Regional landfill: Building a waste-to-energy plant is a viable option

This is in response to the Sept. 7 Kent Reporter article, “King County considers expansion of Cedar Hills Regional Landfill.”

Does King County Solid Waste (KCSW) really want to increase recycling? If so, then building a waste-to-energy plant (WTE) is the biggest move they could make. What better use of our garbage than to use it as fuel to produce energy? Why are they wasting this resource by piling it in a landfill?

As residents living near the landfill, we have endured years of odors, noise, birds dropping rotting garbage and broken promises by KCSW. Their latest assault is to violate conditions of a lawsuit, just to expand the landfill a few years. You bet we will fight this. It is time King County steps up and does the right thing, not to appease the neighborhoods, but to give the county a cleaner, more environmentally safe method of garbage recovery – technologically fitting for a technology leading area.

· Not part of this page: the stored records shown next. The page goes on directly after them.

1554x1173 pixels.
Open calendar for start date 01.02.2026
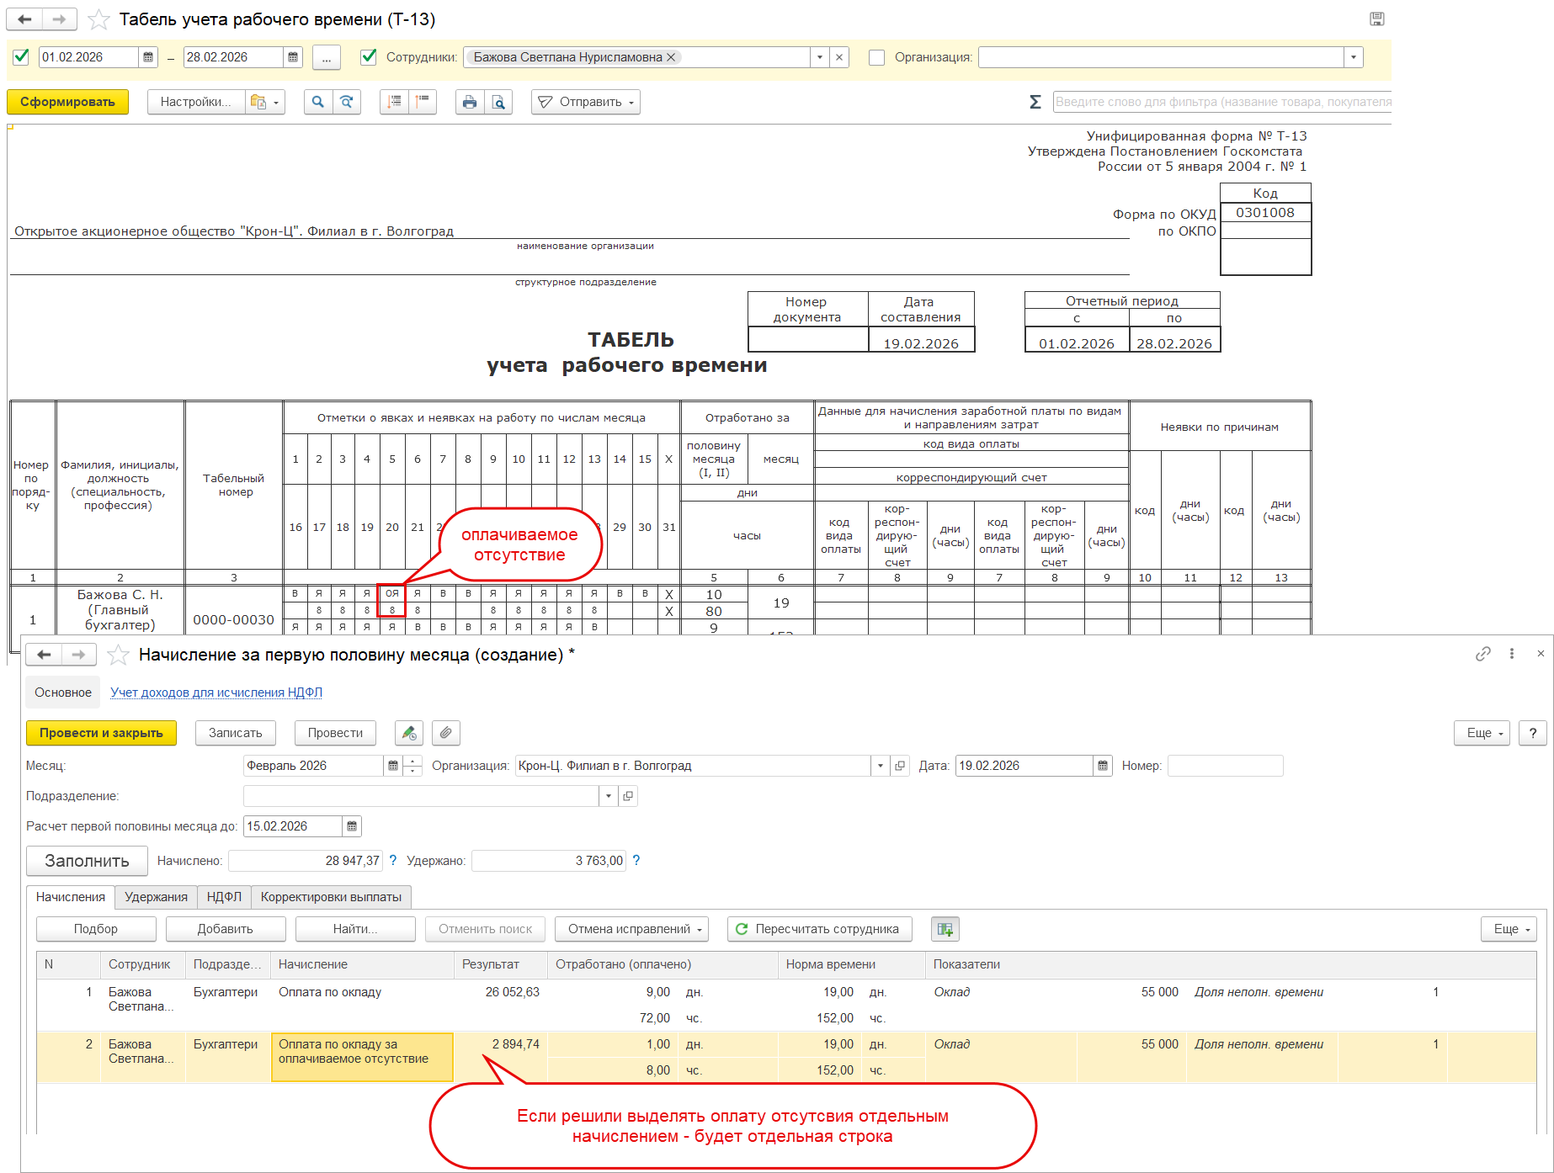pyautogui.click(x=148, y=57)
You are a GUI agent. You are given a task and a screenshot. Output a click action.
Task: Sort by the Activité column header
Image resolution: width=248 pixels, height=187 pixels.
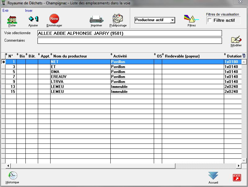pyautogui.click(x=120, y=56)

KCSW has presented a plan that is designed to eliminate all options except landfill. The inflated costs from the article, above the county’s own report documents, are a way to influence public opinion away from WTE. The plan shows WTE plant cost of $1.1 billion, not $1.8 billion, with operating costs of $41 million, not $72 million. Mr. Pat McLaughlin even dismisses the sale of electricity from the plant. But estimates show revenue from the sale of electricity and metals at $27-$47 million per year or $540-$940 million for the 20-year bond period. The cost is not so “large” when considering this “offset” revenue.

WTE, as part of an advanced waste management system, should be considered an investment for our future, not a liability.